>>>>>
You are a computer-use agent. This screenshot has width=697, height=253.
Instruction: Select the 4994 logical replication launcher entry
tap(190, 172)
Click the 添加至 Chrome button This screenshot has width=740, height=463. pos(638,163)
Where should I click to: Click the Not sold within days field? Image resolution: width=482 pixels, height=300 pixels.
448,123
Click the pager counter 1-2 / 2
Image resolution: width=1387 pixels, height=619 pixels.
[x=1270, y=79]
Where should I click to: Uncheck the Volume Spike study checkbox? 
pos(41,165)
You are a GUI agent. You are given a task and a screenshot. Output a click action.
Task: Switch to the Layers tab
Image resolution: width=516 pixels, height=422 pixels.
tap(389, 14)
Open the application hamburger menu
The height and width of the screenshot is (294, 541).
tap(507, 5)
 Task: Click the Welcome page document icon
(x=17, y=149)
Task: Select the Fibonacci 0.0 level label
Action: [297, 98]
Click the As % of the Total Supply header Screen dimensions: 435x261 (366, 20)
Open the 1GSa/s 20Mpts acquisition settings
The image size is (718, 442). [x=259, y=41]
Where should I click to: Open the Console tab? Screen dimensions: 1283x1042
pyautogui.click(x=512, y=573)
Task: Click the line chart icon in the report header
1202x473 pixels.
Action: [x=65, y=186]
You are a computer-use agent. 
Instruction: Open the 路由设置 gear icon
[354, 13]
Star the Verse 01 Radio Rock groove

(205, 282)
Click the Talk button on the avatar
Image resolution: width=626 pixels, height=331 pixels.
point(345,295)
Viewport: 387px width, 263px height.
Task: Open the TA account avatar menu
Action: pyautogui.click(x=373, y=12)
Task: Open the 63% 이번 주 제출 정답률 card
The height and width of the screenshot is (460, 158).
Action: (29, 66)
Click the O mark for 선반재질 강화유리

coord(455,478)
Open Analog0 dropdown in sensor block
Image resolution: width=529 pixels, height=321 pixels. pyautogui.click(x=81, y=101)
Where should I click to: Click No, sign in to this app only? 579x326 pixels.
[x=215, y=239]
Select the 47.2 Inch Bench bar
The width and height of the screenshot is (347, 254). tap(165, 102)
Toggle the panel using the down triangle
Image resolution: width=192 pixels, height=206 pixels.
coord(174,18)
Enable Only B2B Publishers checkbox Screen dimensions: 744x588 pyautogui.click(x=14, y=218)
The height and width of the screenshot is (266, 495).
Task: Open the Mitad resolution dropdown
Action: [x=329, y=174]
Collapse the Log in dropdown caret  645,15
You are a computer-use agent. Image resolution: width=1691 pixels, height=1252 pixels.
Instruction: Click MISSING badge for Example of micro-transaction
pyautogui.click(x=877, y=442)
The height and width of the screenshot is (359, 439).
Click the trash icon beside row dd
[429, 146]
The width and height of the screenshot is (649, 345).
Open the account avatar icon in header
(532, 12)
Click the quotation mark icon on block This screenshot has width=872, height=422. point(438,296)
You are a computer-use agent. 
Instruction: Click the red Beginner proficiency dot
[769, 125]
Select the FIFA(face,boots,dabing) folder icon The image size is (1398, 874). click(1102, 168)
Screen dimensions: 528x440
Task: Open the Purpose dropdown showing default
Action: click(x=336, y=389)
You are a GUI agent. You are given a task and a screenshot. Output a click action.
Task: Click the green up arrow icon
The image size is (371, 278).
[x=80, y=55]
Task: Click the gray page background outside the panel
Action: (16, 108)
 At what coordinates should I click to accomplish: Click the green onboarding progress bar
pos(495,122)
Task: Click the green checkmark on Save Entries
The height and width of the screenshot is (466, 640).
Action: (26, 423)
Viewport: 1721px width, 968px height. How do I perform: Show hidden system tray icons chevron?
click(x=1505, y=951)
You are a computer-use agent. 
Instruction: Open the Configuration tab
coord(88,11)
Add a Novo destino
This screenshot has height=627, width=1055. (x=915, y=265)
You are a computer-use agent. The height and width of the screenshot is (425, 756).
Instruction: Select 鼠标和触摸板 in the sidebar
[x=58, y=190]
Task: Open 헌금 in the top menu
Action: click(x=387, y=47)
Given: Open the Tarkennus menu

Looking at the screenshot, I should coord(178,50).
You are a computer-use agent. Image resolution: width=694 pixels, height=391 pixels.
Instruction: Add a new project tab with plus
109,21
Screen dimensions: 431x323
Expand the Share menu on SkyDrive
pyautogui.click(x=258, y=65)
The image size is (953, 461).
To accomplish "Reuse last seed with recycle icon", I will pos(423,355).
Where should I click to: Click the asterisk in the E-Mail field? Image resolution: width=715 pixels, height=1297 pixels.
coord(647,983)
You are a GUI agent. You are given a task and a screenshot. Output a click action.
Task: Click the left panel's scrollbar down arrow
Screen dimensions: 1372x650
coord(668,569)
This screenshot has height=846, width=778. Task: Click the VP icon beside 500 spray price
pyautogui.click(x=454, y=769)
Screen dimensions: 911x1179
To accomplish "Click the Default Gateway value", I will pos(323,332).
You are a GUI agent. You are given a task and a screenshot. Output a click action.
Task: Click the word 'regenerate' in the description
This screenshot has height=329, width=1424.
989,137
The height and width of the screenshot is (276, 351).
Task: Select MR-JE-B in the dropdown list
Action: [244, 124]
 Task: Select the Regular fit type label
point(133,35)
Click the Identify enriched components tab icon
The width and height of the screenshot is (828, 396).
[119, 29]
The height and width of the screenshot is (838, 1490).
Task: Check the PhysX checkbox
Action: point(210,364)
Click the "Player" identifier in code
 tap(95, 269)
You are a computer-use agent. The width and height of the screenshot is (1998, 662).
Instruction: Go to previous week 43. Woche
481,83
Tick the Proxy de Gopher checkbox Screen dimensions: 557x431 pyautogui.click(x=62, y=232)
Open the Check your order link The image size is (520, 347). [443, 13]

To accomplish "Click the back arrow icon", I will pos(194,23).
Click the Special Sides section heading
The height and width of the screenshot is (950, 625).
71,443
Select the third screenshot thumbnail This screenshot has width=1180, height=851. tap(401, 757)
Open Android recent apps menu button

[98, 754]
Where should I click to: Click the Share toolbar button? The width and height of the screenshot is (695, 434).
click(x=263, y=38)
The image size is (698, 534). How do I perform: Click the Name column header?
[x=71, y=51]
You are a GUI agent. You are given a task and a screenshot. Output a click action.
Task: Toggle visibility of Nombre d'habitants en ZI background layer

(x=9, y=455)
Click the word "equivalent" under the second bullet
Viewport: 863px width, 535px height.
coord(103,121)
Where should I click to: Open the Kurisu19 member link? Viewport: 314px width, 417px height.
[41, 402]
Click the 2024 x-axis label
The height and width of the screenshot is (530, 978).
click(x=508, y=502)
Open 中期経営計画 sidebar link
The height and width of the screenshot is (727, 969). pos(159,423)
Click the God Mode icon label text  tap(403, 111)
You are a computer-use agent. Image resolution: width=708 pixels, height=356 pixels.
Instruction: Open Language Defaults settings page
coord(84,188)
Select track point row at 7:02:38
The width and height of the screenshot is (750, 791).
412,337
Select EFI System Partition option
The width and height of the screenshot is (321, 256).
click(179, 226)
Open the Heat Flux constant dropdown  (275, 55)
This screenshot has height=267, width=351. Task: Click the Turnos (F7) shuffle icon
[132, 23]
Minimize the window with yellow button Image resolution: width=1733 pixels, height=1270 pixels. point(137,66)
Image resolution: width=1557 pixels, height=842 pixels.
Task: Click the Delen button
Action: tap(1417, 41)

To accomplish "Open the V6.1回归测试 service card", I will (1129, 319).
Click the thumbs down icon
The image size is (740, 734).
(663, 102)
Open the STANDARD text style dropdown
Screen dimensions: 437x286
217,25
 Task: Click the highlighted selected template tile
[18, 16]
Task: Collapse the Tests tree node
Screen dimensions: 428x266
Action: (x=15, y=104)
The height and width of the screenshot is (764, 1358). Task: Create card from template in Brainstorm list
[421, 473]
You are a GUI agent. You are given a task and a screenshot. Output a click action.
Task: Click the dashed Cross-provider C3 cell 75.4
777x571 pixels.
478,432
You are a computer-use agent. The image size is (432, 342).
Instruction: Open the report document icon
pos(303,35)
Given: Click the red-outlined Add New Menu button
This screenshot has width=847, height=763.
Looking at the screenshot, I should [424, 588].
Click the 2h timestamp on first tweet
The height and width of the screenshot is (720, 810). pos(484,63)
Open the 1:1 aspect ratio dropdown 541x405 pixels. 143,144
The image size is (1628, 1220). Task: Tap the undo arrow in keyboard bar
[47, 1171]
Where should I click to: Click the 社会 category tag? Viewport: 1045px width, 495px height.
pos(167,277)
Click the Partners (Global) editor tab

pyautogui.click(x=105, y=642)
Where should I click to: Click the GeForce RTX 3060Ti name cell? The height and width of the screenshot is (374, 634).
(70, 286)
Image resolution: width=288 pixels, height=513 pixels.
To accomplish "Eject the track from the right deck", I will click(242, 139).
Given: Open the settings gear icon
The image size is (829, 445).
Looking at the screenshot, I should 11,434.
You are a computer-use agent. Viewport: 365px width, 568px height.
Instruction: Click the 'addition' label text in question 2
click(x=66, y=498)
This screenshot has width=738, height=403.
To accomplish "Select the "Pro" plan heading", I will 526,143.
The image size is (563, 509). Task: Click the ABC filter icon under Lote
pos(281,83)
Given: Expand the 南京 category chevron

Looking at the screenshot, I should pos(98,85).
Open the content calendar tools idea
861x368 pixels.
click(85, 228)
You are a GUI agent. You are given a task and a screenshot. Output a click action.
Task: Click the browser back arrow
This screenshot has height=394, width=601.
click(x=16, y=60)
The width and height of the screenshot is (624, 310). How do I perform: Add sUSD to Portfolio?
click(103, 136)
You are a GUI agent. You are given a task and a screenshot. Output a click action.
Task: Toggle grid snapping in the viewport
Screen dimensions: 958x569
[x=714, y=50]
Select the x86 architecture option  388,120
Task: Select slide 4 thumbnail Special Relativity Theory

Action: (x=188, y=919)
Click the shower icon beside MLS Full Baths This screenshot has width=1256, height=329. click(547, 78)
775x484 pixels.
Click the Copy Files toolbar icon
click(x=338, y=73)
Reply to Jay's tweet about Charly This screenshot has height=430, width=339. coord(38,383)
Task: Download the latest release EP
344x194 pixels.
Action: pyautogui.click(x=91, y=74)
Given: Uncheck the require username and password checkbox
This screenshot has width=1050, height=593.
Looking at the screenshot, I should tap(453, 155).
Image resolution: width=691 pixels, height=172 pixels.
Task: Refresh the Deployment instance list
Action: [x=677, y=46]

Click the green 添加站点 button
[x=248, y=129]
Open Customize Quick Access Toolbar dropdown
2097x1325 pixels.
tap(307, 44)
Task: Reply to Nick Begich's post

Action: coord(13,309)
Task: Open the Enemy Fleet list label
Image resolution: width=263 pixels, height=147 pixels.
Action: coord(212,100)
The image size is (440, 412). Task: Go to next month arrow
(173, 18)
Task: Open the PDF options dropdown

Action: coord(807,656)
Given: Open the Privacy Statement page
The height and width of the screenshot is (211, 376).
<<<<<
Exercise objective: Return every line of the data above that contains the word "accomplish", copying each line in full.

Answer:
 At what coordinates should I click to accomplish: Click the green onboarding progress bar
To accomplish "Reuse last seed with recycle icon", I will pos(423,355).
To accomplish "Click the Default Gateway value", I will pos(323,332).
To accomplish "Click the back arrow icon", I will pos(194,23).
To accomplish "Open the V6.1回归测试 service card", I will (1129, 319).
To accomplish "Eject the track from the right deck", I will click(242, 139).
To accomplish "Select the "Pro" plan heading", I will 526,143.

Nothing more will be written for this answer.